そんな考え、間違ってるかもしれないけど・・・・




「あ、智見て。このシャインマスカットおいしそう」

そう言って潤が、きれいなシャインマスカットを見つけ身を乗り出すように見つめた。

「ケーキに合うかな?どう思う?」

「いんじゃない?うまそう」

「・・・智、真剣に考えてる?」

潤が俺を見てちょっと頬を膨らませる。

そんな顔もかわいくて、思わずにやける。

「うん。うまそうだと思うよ」

「そう?じゃ、これにしようかな。2パックもあればいいかな。あとは生クリームと・・・・」



こうと決めたら早い。

潤は次々に買い物かごに目的のものを放り込み、夕飯のおかず用の材料もまとめてかごに入れていった。

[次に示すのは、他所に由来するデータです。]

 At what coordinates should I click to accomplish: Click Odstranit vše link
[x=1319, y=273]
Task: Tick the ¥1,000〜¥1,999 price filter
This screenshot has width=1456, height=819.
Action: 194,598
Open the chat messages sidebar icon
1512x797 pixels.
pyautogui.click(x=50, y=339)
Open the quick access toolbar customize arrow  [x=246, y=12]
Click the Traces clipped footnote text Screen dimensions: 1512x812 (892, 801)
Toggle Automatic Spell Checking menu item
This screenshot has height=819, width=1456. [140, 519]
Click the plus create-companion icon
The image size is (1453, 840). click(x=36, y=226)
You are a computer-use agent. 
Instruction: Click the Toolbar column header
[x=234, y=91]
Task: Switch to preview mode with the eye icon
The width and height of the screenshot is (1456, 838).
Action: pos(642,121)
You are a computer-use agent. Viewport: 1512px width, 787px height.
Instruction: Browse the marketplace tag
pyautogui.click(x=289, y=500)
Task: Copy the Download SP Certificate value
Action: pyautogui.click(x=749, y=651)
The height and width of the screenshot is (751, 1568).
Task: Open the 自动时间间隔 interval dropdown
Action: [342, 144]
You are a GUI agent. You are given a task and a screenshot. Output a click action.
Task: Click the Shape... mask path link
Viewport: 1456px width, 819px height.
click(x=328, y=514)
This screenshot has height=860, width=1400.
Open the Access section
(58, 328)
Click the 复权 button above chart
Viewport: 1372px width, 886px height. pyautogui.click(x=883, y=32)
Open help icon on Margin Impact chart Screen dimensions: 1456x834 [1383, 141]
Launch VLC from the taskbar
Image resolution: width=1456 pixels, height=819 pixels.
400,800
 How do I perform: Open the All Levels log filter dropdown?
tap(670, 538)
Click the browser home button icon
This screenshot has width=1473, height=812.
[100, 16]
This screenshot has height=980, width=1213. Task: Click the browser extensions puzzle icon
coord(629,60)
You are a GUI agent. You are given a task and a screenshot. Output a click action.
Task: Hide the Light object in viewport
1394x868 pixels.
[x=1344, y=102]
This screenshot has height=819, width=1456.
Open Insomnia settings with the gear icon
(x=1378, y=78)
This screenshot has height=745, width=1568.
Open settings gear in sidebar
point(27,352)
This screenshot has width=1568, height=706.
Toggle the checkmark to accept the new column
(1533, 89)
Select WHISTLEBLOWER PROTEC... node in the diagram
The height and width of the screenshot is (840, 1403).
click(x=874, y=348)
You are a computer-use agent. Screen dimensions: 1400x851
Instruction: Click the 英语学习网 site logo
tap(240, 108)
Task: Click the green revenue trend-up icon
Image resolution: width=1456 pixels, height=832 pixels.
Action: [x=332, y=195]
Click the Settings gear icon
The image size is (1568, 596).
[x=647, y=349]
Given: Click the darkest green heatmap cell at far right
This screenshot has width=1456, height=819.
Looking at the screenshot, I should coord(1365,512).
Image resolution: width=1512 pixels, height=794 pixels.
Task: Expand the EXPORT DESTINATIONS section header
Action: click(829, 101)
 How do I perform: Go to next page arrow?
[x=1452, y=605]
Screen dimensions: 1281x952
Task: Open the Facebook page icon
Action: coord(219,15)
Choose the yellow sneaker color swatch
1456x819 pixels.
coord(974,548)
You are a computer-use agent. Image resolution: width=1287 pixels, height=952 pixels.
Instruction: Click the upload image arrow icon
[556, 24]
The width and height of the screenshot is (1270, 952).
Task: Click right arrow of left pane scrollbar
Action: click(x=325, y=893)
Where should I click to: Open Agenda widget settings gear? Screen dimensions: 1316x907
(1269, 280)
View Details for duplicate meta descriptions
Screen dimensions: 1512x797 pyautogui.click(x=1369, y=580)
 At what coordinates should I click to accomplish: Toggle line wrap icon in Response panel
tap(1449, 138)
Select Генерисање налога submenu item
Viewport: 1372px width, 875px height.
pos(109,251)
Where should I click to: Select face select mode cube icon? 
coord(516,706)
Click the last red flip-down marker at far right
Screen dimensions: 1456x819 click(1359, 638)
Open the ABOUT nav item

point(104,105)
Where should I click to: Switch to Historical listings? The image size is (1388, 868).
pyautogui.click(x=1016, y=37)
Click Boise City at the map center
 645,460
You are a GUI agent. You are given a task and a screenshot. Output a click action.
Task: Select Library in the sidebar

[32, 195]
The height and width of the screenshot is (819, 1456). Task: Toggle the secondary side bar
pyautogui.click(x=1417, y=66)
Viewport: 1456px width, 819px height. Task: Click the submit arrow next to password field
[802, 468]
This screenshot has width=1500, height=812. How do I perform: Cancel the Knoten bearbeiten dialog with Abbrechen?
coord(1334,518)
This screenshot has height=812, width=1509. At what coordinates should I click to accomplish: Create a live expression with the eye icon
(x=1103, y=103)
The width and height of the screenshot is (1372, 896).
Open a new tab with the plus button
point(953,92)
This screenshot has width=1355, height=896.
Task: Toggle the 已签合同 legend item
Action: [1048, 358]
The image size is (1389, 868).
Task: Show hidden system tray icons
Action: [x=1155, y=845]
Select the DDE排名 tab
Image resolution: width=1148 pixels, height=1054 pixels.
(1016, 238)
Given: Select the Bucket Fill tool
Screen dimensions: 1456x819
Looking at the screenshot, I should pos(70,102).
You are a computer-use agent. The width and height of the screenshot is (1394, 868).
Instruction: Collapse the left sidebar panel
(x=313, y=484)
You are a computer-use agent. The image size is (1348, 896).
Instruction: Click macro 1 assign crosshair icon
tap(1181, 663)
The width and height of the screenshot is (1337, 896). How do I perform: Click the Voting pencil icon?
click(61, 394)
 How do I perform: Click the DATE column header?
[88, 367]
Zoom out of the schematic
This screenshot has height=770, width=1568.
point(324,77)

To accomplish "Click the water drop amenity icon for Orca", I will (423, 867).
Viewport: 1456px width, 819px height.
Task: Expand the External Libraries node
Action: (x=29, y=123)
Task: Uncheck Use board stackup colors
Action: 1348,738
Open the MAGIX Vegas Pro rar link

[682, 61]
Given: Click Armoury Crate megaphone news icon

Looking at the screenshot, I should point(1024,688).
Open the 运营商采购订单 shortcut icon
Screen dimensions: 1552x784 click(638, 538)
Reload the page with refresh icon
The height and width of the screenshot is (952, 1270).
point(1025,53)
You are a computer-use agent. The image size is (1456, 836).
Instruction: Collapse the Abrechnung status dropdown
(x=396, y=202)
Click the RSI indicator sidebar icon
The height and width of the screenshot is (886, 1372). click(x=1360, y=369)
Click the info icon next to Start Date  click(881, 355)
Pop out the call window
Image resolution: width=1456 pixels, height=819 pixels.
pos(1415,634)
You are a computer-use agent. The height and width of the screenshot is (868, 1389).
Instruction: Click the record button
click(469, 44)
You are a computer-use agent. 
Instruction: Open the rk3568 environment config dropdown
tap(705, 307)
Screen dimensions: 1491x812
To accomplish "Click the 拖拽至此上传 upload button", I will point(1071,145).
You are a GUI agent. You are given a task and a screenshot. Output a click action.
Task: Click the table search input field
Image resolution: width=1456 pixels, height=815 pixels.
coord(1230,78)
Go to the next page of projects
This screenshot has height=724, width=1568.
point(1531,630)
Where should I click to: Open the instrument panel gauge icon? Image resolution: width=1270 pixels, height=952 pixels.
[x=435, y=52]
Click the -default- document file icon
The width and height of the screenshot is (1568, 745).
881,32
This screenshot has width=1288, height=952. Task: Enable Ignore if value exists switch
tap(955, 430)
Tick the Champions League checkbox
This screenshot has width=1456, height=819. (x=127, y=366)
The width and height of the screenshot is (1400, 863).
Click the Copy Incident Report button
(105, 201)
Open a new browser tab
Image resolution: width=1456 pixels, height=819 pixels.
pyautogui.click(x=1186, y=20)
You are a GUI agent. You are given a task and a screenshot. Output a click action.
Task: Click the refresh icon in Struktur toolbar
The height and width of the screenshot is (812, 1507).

ずっと我が家の食事を作ってくれている潤は買い物も慣れたものだ。

俺はかごを2つ乗せたカートを押しながら、潤の後ろを着いて行った。



潤の後ろ姿は、やっぱり以前よりも背が伸びて男らしくなったみたいだ。

Tシャツの袖からのぞく腕は真っ白で、ウエストもまだまだ細かったけれど・・・。

子供っぽいところと大人っぽいところ。

そして、どこか中性的な雰囲気があると思うのは、俺の気持ちの問題なのか、それとも潤がもともと持っているものなのか・・・・。

白い肌、長い睫毛、そして赤い唇。

食材を真剣に吟味するそのきれいな横顔を盗み見ながら、俺はやっぱり潤とずっと一緒にいたいと、できることなら自分のものにしたいと、そう願っていた・・・・。